• **Work to be completed**: Arrange these lines as a two-column CSV with the header text,answer and one row for each line. Put the line's text and its answer each in a single quoted field with line breaks turned into spaces, and leave the pictures out.

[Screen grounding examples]
— BEGIN —

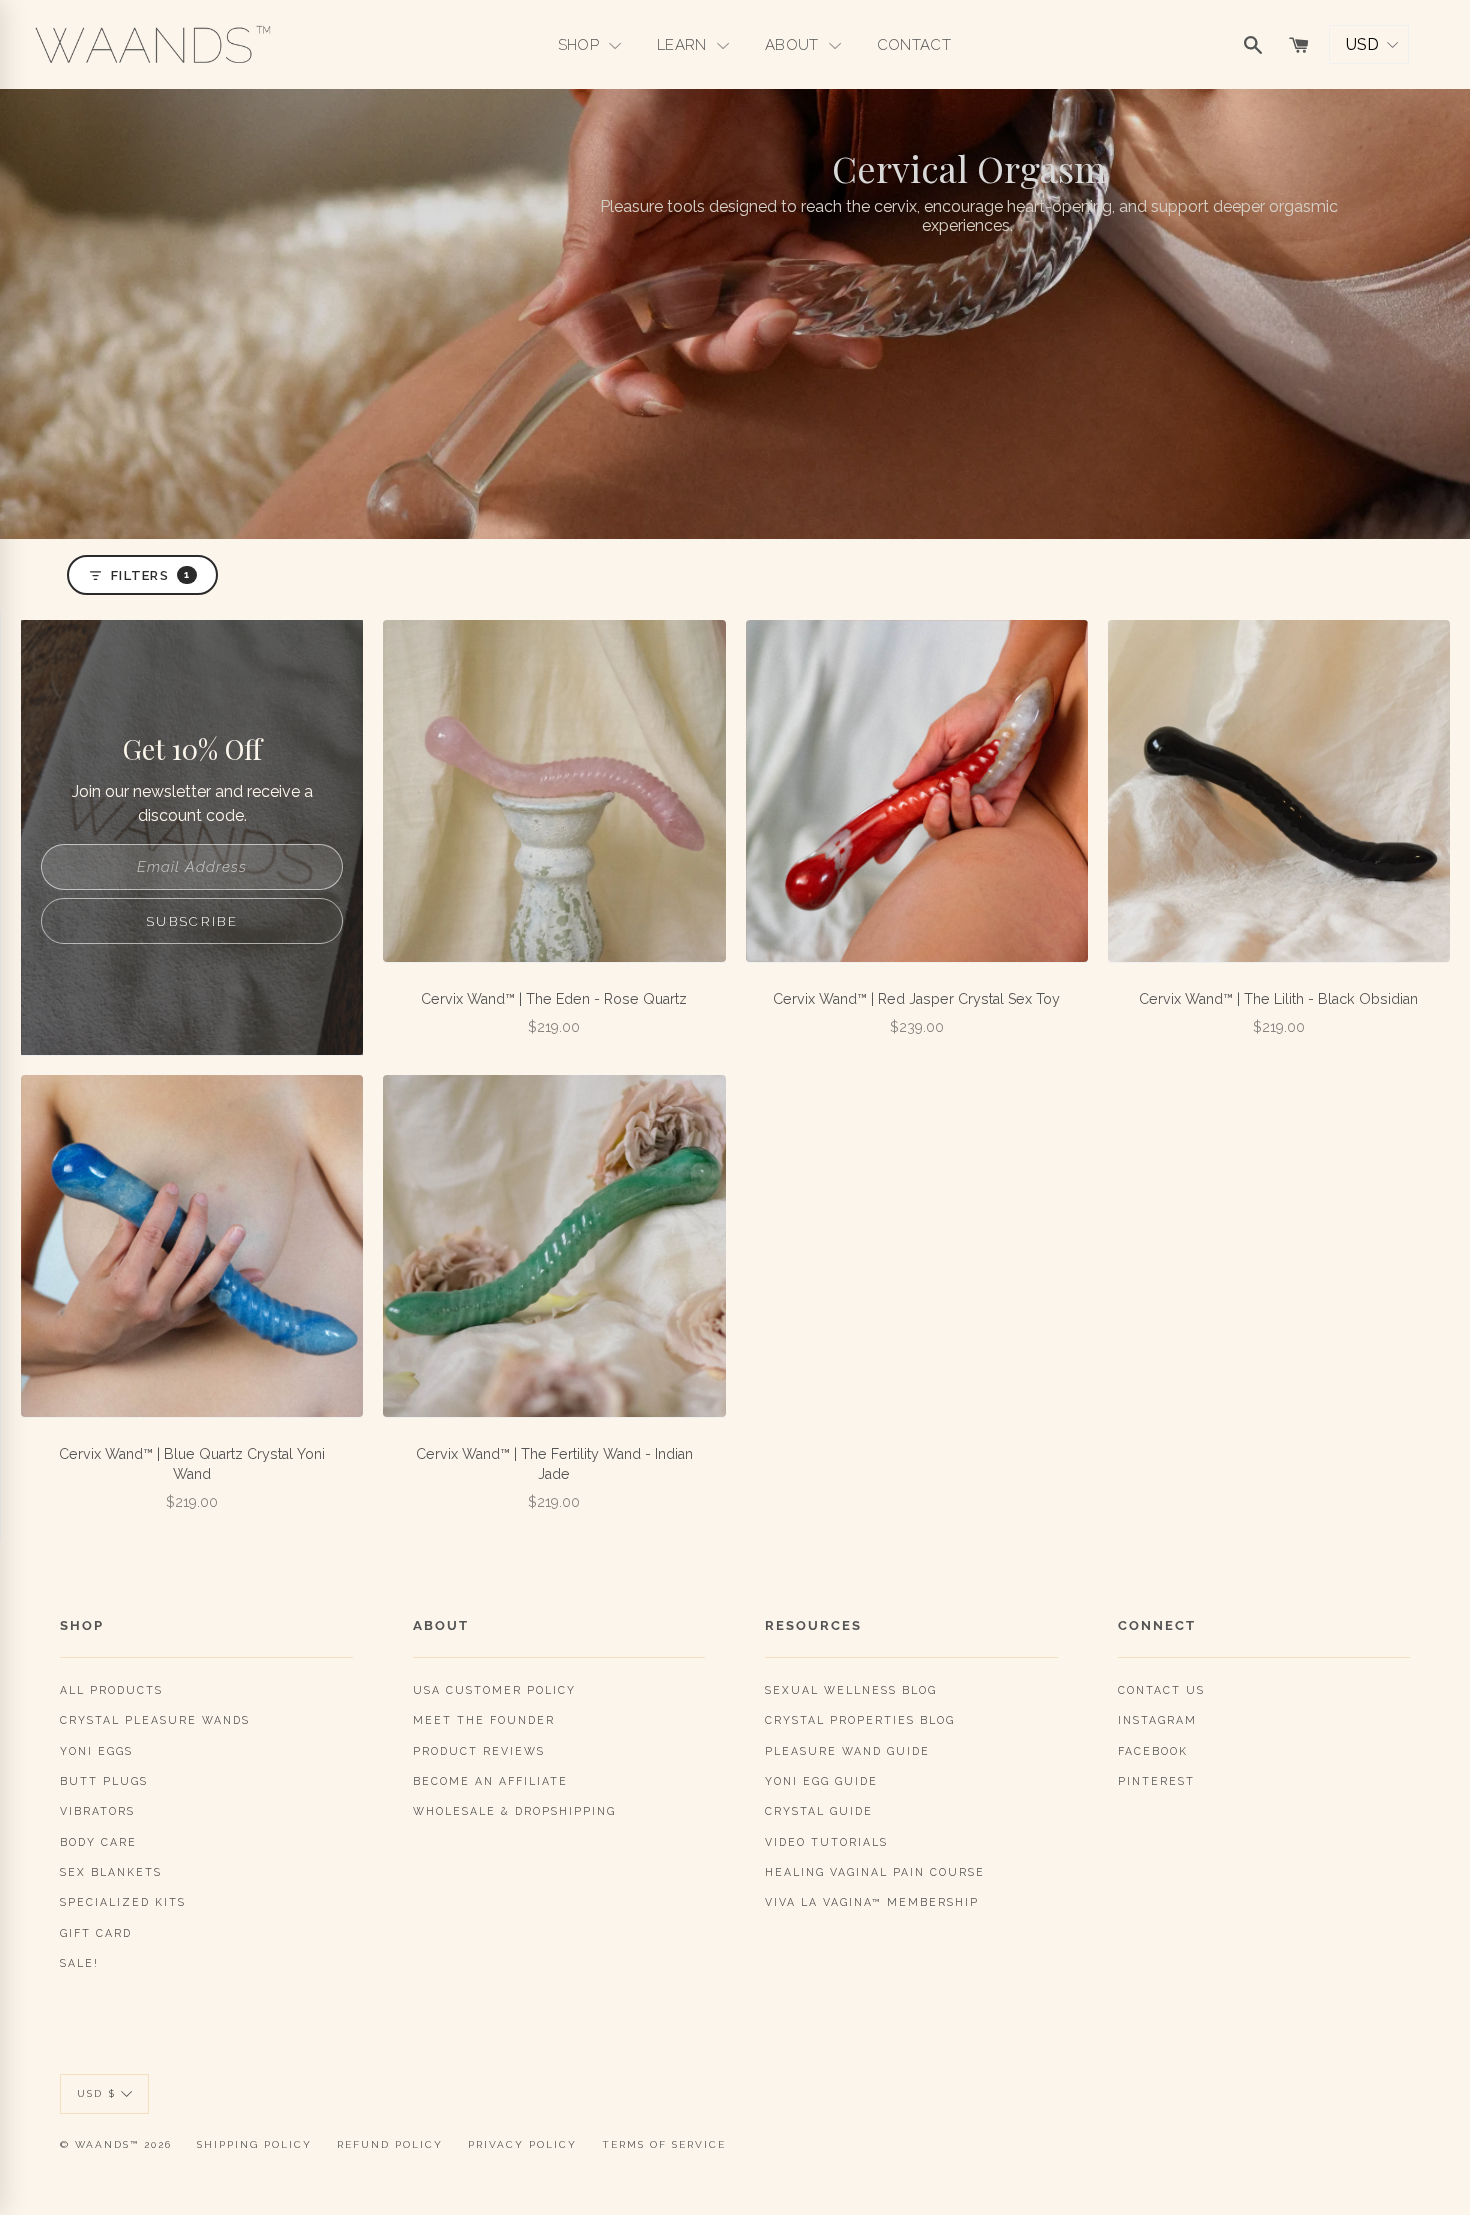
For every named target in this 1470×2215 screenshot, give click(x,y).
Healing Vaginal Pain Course (875, 1872)
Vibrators (97, 1811)
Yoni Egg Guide (821, 1781)
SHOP (581, 45)
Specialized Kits (123, 1902)
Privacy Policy (522, 2144)
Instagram (1157, 1720)
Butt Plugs (104, 1781)
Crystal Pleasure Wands (155, 1720)
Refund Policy (390, 2144)
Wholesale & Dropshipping (514, 1811)
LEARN (684, 45)
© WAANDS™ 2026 (116, 2144)
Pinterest (1156, 1781)
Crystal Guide (819, 1811)
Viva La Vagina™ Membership (872, 1902)
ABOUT (794, 45)
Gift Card (96, 1933)
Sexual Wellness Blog (851, 1690)
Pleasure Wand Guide (847, 1751)
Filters (150, 575)
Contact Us (1161, 1690)
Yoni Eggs (96, 1751)
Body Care (98, 1842)
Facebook (1153, 1751)
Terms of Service (664, 2144)
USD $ (96, 2093)
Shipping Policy (254, 2144)
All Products (111, 1690)
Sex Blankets (111, 1872)
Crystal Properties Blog (860, 1720)
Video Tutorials (826, 1842)
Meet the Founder (484, 1720)
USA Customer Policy (494, 1690)
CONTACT (914, 45)
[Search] (1253, 45)
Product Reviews (479, 1751)
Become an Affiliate (490, 1781)
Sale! (79, 1963)
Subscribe (192, 921)
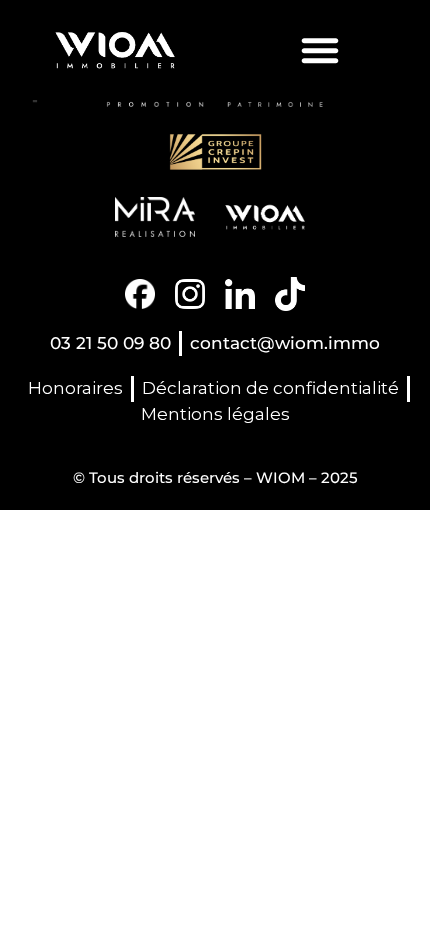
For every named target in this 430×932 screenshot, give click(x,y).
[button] (320, 50)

— END —

• **Expected answer**:
text,answer
"For every named target in this 1470×2215 screenshot, give click(x,y). Healing Vaginal Pain Course","(875, 1872)"
"Vibrators","(97, 1811)"
"Yoni Egg Guide","(821, 1781)"
"SHOP","(581, 45)"
"Specialized Kits","(123, 1902)"
"Privacy Policy","(522, 2144)"
"Instagram","(1157, 1720)"
"Butt Plugs","(104, 1781)"
"Crystal Pleasure Wands","(155, 1720)"
"Refund Policy","(390, 2144)"
"Wholesale & Dropshipping","(514, 1811)"
"LEARN","(684, 45)"
"© WAANDS™ 2026","(116, 2144)"
"Pinterest","(1156, 1781)"
"Crystal Guide","(819, 1811)"
"Viva La Vagina™ Membership","(872, 1902)"
"ABOUT","(794, 45)"
"Gift Card","(96, 1933)"
"Sexual Wellness Blog","(851, 1690)"
"Pleasure Wand Guide","(847, 1751)"
"Filters","(150, 575)"
"Contact Us","(1161, 1690)"
"Yoni Eggs","(96, 1751)"
"Body Care","(98, 1842)"
"Facebook","(1153, 1751)"
"Terms of Service","(664, 2144)"
"USD $","(96, 2093)"
"Shipping Policy","(254, 2144)"
"All Products","(111, 1690)"
"Sex Blankets","(111, 1872)"
"Crystal Properties Blog","(860, 1720)"
"Video Tutorials","(826, 1842)"
"Meet the Founder","(484, 1720)"
"USA Customer Policy","(494, 1690)"
"CONTACT","(914, 45)"
"[Search]","(1253, 45)"
"Product Reviews","(479, 1751)"
"Become an Affiliate","(490, 1781)"
"Sale!","(79, 1963)"
"Subscribe","(192, 921)"
"For every named target in this 430×932 screenshot, give click(x,y). [button]","(320, 50)"